Posted by linkadge on September 21, 2010, at 18:54:58
In reply to Re: Suicidal thoughts and Prozac » linkadge, posted by Deneb on September 19, 2010, at 14:56:40
>I'm on two SSRI's, 60mg Prozac and 20mg Celexa >as well as 0.75mg Risperdal and I love life! >Life is fun and magical for me and I want to >life to be 120 years old.
Good luck getting to 120 on those medications.
Posted by linkadge on September 21, 2010, at 18:59:32
In reply to Re: Suicidal thoughts and Prozac » Deneb, posted by twinleaf on September 19, 2010, at 16:14:43
>It's wonderful that they are doing exactly what >they are supposed to do, for you, and aren't >doing any of the negative things.
Aren't doing any negative things...that you are aware of. I have heard many complaints from deneb about vartious side effects from these medications (i.e. along the lines of twiching and tremor etc) And what do you mean by "supposed to". The drug is just some molecule that was discovered to have certain properties.
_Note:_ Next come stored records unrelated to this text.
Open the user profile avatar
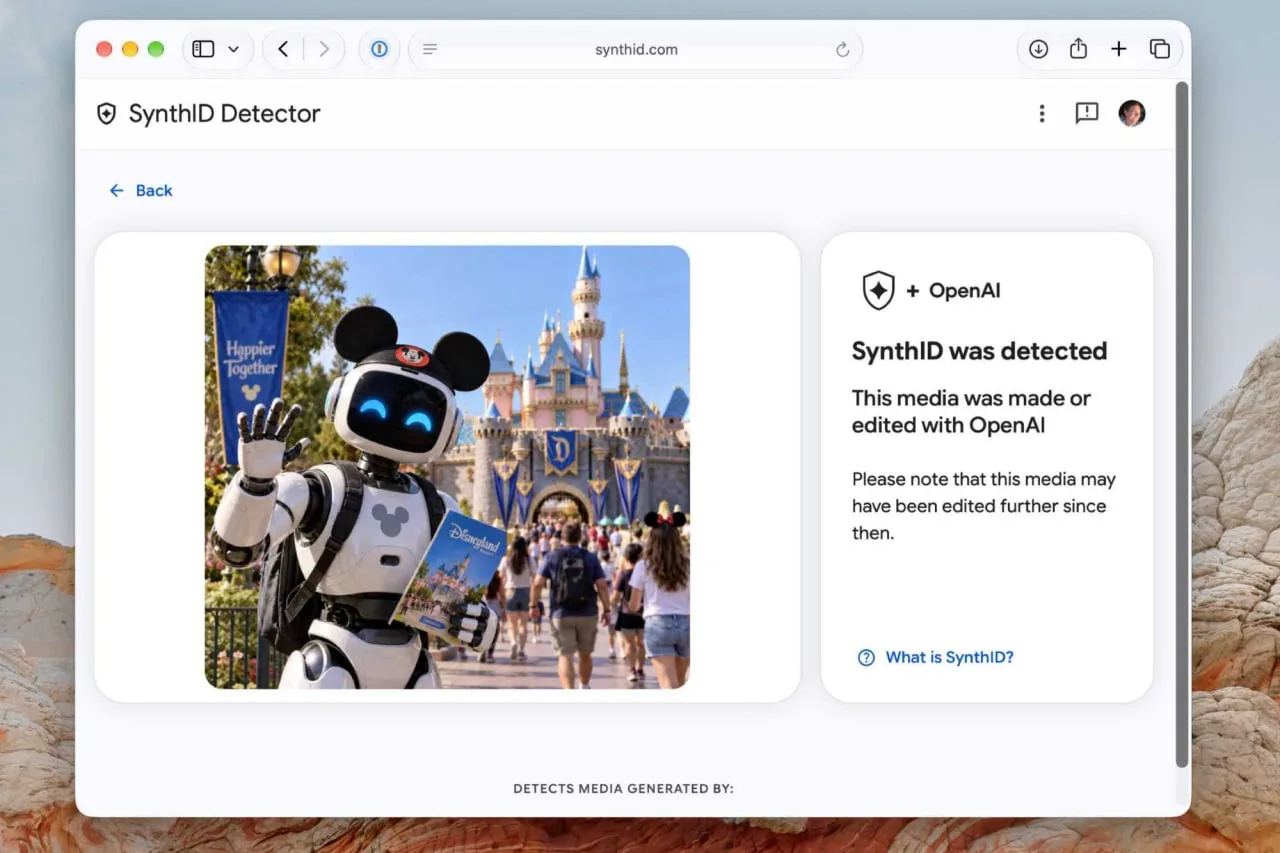Image resolution: width=1280 pixels, height=853 pixels. 1132,113
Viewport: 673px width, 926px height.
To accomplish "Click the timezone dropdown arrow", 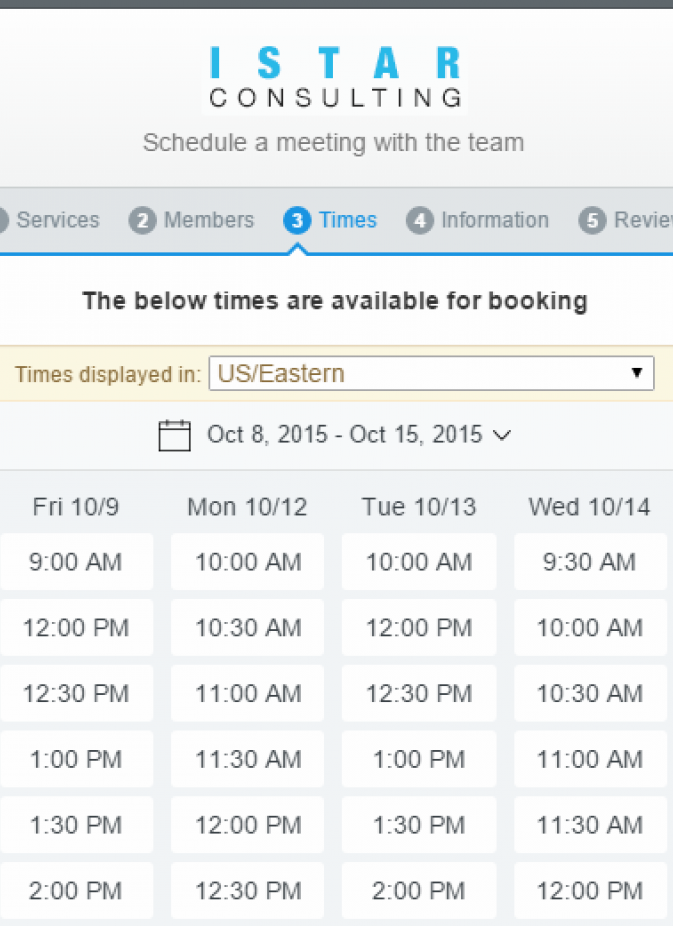I will [636, 373].
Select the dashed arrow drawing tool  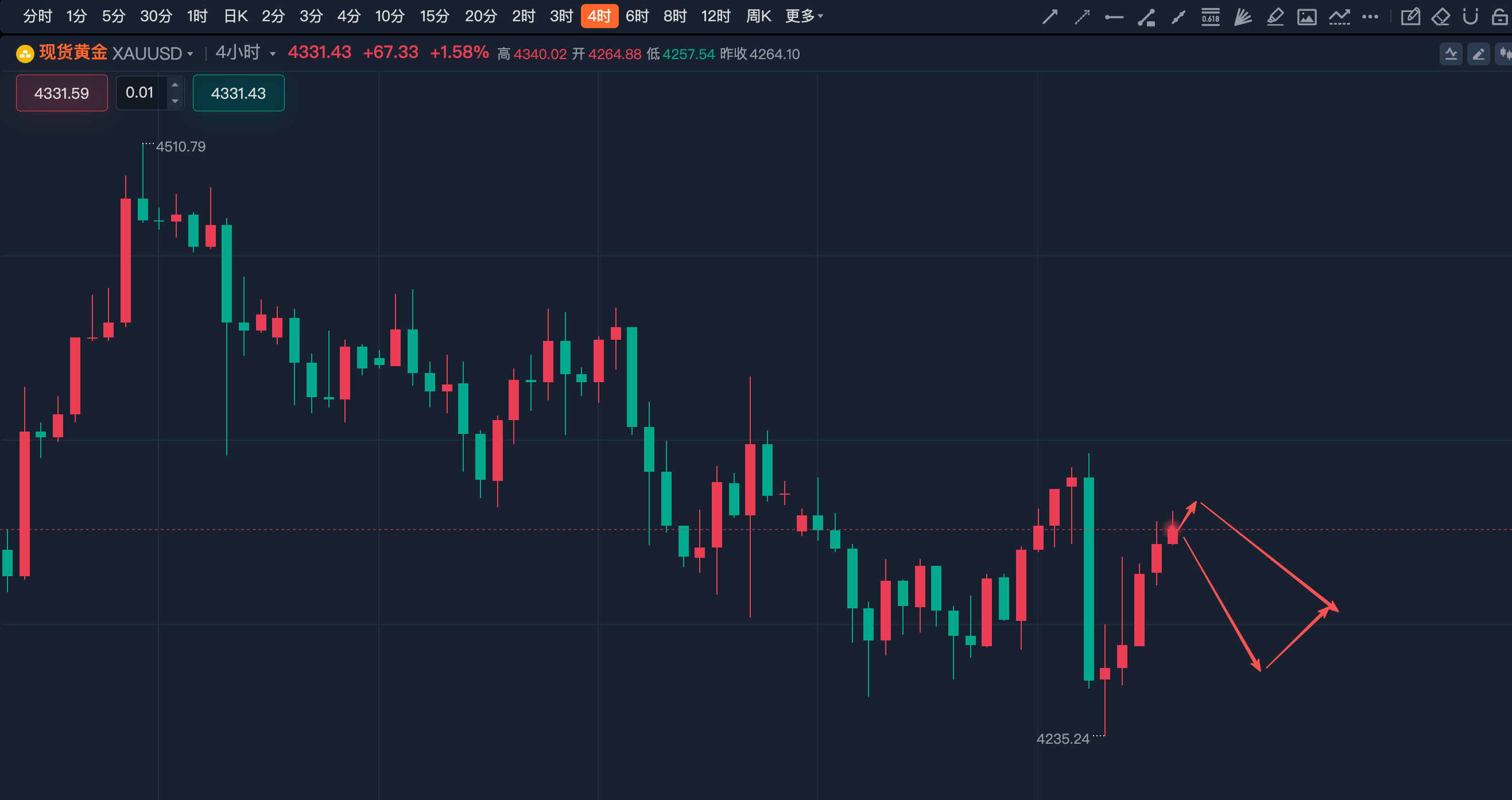[1081, 17]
Its not "supposed" to do anything.
You've got to beware of some patients love hate relationship with medications. Some adore their medications one minute and hate them the next. So, I take everything with a grain of salt around here.
Linkadge
Posted by linkadge on September 21, 2010, at 19:02:51
In reply to Re: suicidality exhaustion... TRIGGER » Dinah, posted by ed_uk2010 on September 19, 2010, at 16:37:43
>I guess you could say that OCPD traits can >sometimes be beneficial; OCD is always harmful.
I'm sorry, but I don't see as much difference between the two. Even if OCPD is ego syntonic, doesn't this indicate a more advanced stage of the illness?
Its just like alcoholism can be ego syntonic, or ego dystonic. Those for whom it is ego syntonic are just in denial. Its still alcoholism.
Linkadge
Posted by linkadge on September 21, 2010, at 19:11:07
In reply to Re: dystonic/syntonic? » Dinah, posted by floatingbridge on September 21, 2010, at 10:35:54
Some people get better on medications, but not because of medications. Unfortunately, the double blind placebo controled study is the only way to guage what effect is due to placebo or natural recovery.
Some people (with cycling disorders) make their meds look so great when they are up. Never take medication advice from a hypomanic bipolar.